Subjects indicated their decision using an 8-point response scale at the bottom of the screen, in which either the left or right match was selected as being “more similar to the target” (see Fig. 1). A forced-choice paradigm was used as studies on human kin recognition have suggested that subjects are more likely to select the correct image when forced to guess the most likely match from a set of possibilities, than if they are asked to assign a similarity rating to each of the alternative stimuli [58]. We used a combination of these methods, which allows for a more subtle weighted analysis than does a simple binary response. Our response scale ranged outwards from the centre with each of the two possible match images represented by 4 points, anchored at “slightly more similar” and “much more similar” (than was the alternative image) to the target. Thus, when selecting one of the images as the best match, subjects also indicated the relative degree of perceived resemblance between each of the two alternatives and the target.
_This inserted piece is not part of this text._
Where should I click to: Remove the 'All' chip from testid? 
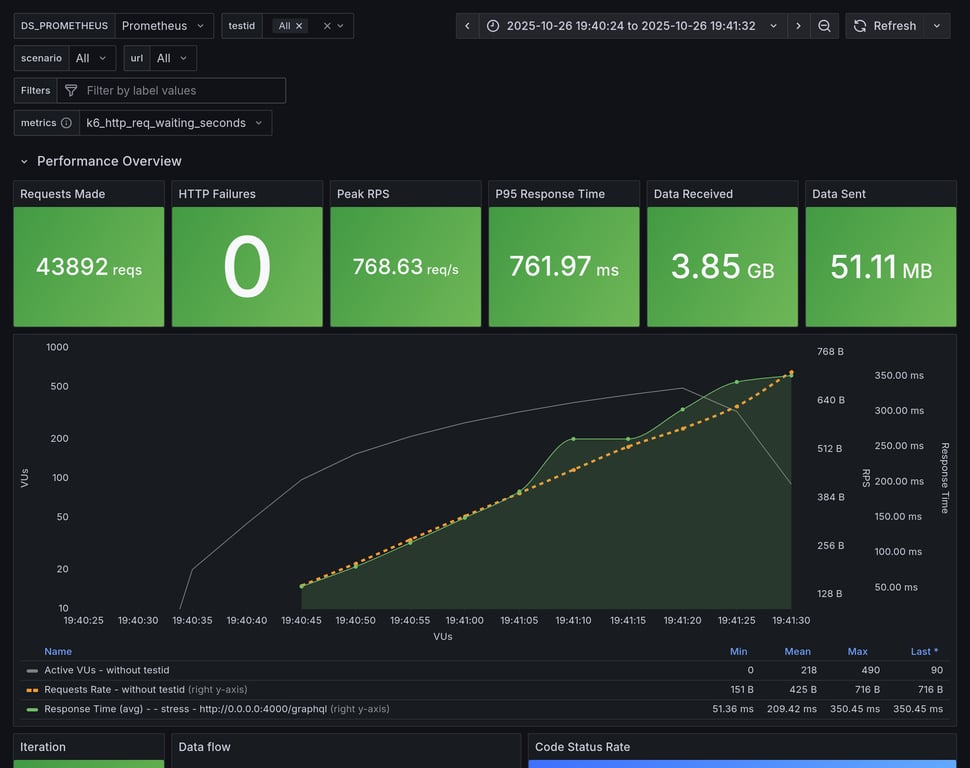pyautogui.click(x=299, y=26)
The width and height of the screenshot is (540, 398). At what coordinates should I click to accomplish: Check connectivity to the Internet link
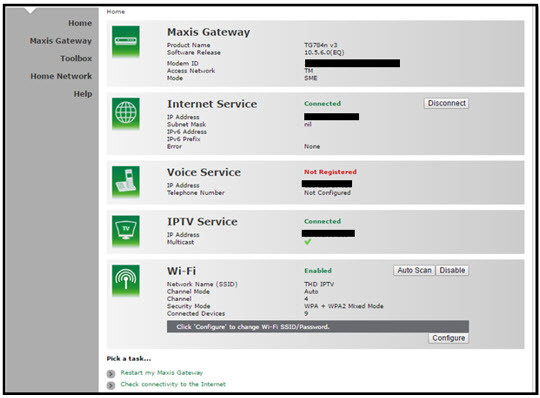click(x=173, y=384)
In both KD and ID trials, the target was always positioned in the upper centre of screen and the position of the correct match was randomized left-right. Each participant received all 48 trials, in a unique order, with a restricted randomization procedure being used to ensure that the four types of KD trial and four types of ID trial were interleaved evenly throughout the session. The task was controlled via a dedicated web-based presentation system (written in Java and Perl), linked to a MySQL database.

Human raters and procedure

The experiment was conducted between September – November 2010. Fifty-nine participants (30 female, 29 male) were recruited, ranging from 19 to 59 years of age (mean  = 30, SD  = 7.65 years). Of these, 35 (59.3%) participants had worked with nonhuman primates in the past whilst 24 had not (“expert” versus “inexperienced” groups, respectively). None were familiar with the macaque population used as stimuli, and all were unaware of the hypothesis being tested.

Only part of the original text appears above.